Wikibon Projections 2012-2026
Figure 1 shows the 2012-2026 historical and projected storage latency vs. capacity revenues. It shows that capacity and latency markets are about equal, and are expected to remain in balance going forward. The lower the latency, to higher the cost/terabyte. Wikibon expects EMC to deliver its DSSD product with IO times of 50 microseconds within a PCIe server cluster network in 2015, and a range of similar products from multiple vendors to be introduced in 2016 and beyond.

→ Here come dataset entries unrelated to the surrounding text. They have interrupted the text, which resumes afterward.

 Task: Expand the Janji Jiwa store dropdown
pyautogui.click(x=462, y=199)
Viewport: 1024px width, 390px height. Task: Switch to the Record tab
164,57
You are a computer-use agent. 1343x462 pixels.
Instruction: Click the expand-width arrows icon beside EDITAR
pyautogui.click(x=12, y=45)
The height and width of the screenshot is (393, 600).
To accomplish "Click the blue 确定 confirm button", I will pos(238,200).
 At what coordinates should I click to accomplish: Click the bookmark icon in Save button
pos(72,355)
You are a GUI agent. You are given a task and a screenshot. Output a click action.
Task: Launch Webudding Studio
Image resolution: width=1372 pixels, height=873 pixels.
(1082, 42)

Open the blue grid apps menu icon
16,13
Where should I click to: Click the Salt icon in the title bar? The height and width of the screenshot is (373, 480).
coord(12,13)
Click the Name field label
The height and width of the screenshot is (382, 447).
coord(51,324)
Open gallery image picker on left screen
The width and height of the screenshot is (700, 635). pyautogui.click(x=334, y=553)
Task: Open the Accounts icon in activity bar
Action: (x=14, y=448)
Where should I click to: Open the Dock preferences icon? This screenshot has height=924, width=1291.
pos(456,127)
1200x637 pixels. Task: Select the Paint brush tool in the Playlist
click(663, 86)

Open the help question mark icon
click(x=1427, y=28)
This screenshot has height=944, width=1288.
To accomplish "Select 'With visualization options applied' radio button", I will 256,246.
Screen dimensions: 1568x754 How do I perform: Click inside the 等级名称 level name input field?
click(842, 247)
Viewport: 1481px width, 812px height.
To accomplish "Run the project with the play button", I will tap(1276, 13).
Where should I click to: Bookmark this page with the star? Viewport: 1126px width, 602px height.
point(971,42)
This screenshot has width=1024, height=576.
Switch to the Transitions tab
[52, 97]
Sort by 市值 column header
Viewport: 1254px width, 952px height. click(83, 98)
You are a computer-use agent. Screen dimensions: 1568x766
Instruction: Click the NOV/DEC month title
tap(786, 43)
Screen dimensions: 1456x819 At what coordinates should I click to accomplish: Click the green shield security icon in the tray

Figure 2 shows the capacity projections of latency and capacity storage as a percentage of the total capacity. It shows that the capacity market is about 4 times the volume of the latency market. The price of capacity flash is already under $1,000/terabyte without compression or dedulplication (e.g., SanDisk’s OEM InfiniFlash™, being re-sold by Tegile following the investment by SanDisk in Tegile).
Figure 3 shows the split between HDD and Flash within the Capacity/Latency Split in Figure 1. The HDD for latency storage within the total combination of Hyperscale Server SAN, Enterprise Server SAN and the traditional SAN/NAS market is shown to be decreasing rapidly over the next few years. Within the Hyperscale Server SAN, Wikibon projects a short-term increase in latency HDD revenue, but declining sharply after 2018. In the capacity space, Wikibon projects an increase in capacity HDD revenue in 2015, with a slow decline of the HDD market until the early part of the next decade.
Action Item
Wikibon recommends CIOs and senior IT executives plan for separate latency and capacity storage networks. It may be useful to conceptualize this as streams of data from many sources. The streams come in from people, from IT system processes, from video and surveillance, from sensors coming in from mobile devices and the Internet of Things, and from other many other sources. A fraction of this data is diverted to active processing, and the remainder written out and very rarely accessed again. After the active data is processed, again the majority it written out as WORN¹ or WORAN¹ data. What remains is metadata about the data, saying what is stored where.
Comments? Write to david.floyer@wikibon.org, and I will add them to the post.
Footnotes
Footnote ¹: WORN (Write Once and Read Never) and WORAN (Write Once and Read Almost Never) data is initially written to capacity storage, and metadata created within latency storage. When required it is accessed initially through the metadata. Capacity storage is a strong candidate for geographically distributed cloud storage services, using techniques such as erasure coding.
Footnote²: Wikibon provides detailed breakdown of the storage projections by dimension for Premium clients. Dimensions include HDD vs. Flash, Hyperscale Server SAN vs. Enterprise Server SAN vs. Traditional SAN/NAS storage, Physical Capacity vs. Logical Capacity and SaaS Cloud vs. IaaS Cloud vs. PaaS Cloud. All these dimensions are projected for both Revenue and Terabytes.